I'm sorry, you're plain wrong. I use a broad variety of products every day -- Microsoft-based, Linux-based, you name it. Have you missed all the rants we've thrown at Microsoft? Nevertheless, we are biased towards Pocket PCs, and we make no pretence of hiding it, because we feel they're the best solution. If and when Palm comes out with a superior device that answers my needs, I'd be happy to switch back.

And in any case, I don't think you'll find anyone here that denies competition is a good thing. But that doesn't mean we don't want to see our favorite platform to succeed.

--janak

Janak Parekh
04-24-2004, 09:00 PM
And why Windows 95 was good for consumers.
Felix, I agree with most everything you said, except maybe this one. :lol: I'd have been much happier if MS went with the NT kernel straightaway...

BTW, nice summary of the browser situation. I started with Mosaic in 1994, so I can vouch for your post's accuracy. I switched to IE 3 because it was a better browser, plain and simple -- Netscape 3 was so-so, and things went downhill from there. Interestingly, it's worth pointing out the competition isn't over: I switched back to Mozilla, and use that, because I feel it's the better browser today. But that's my choice. :)

--janak

Dyehouse1
04-26-2004, 09:00 AM
ranting huh?

Lets look at some of your message....

you mention that MS has lots of cash in the bank (which I dont deny) but you somehow word it like its their fault they are rich and how dare they be rich and still be doing business! Hardly the ramblings or a sane man in the 1st World. USA is a capitalist country as is the western world. Your thoughts are more in line with religious zealots (no names Osama!) who believe they should have it all from the USA and other countries,.....think about it, its true, that is what you suggest by having a go at them for being rich!. Businesses make money (well thats the idea!) so how can it be held against them for being rich?

Now who is the zealot :)

Nuff said. People like MS bashing cuz they are big and people like to drop the big men. Probably not hugged enough as a kid or somethin.

Kacey Green
04-26-2004, 11:34 AM
THATS IT!

all the MS bashers are commies :D

corrosive
04-30-2004, 04:22 PM
Heck, Adobe used to be synonymous with fonts.
MS wanted to put Adobe font support into Windows but Adobe wouldn't deal. Why should they?
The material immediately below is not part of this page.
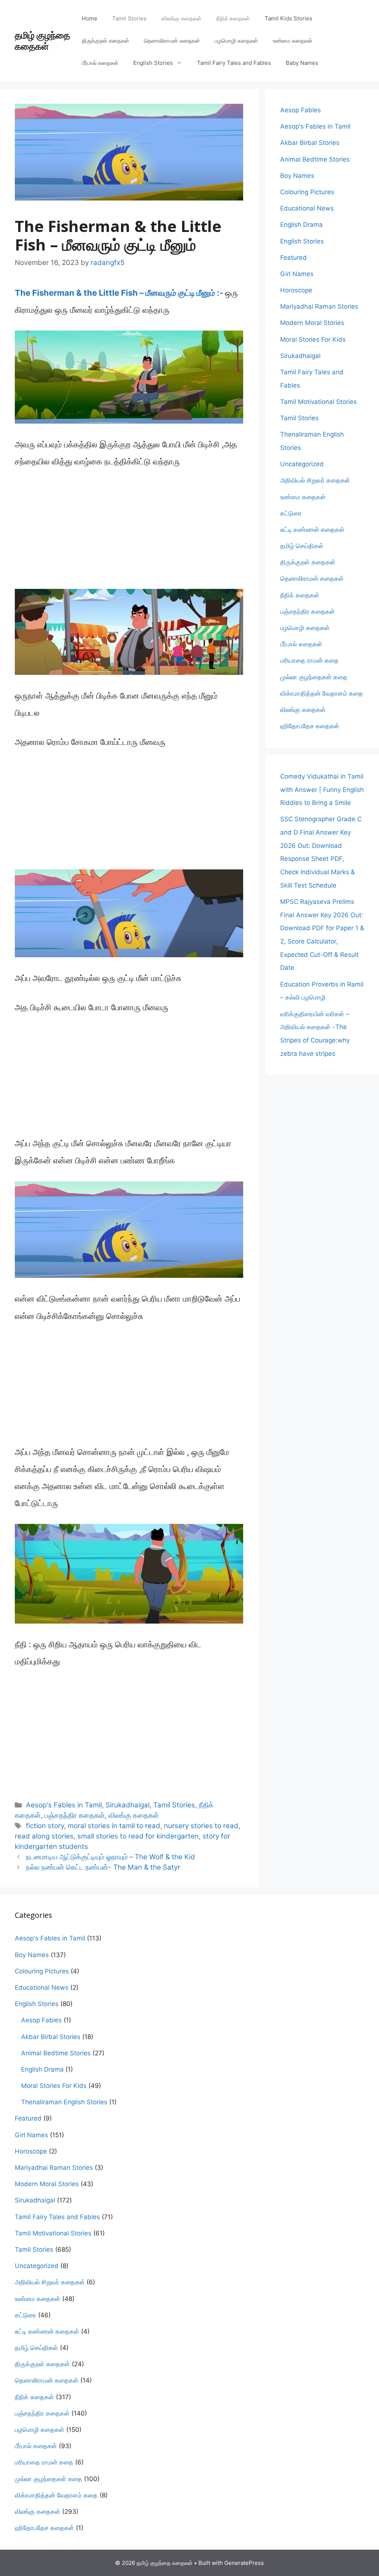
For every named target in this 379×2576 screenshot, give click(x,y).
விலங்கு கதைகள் (181, 18)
They collected $40 from every single Windows user that wanted scalable fonts, which give that up just to grow the market for fonts by a factor of 100?
Hell, no!

Now TRUETYPE is universal and TYPE1 is a niche product.
Fonts used to be $50 each.
Now you can buy 7000 quality fonts for $50 euros.
This is bad?

(At least Adobe realized who their customers were and regrouped and refocused on Publishing and are doing quite nicely despite steady ongoing competition from MS products.)


Some really good posts & points, Felix, but correct me on one thing - wasn't TrueType an Apple technology?

Ed Hansberry
04-30-2004, 04:52 PM
Some really good posts & points, Felix, but correct me on one thing - wasn't TrueType an Apple technology?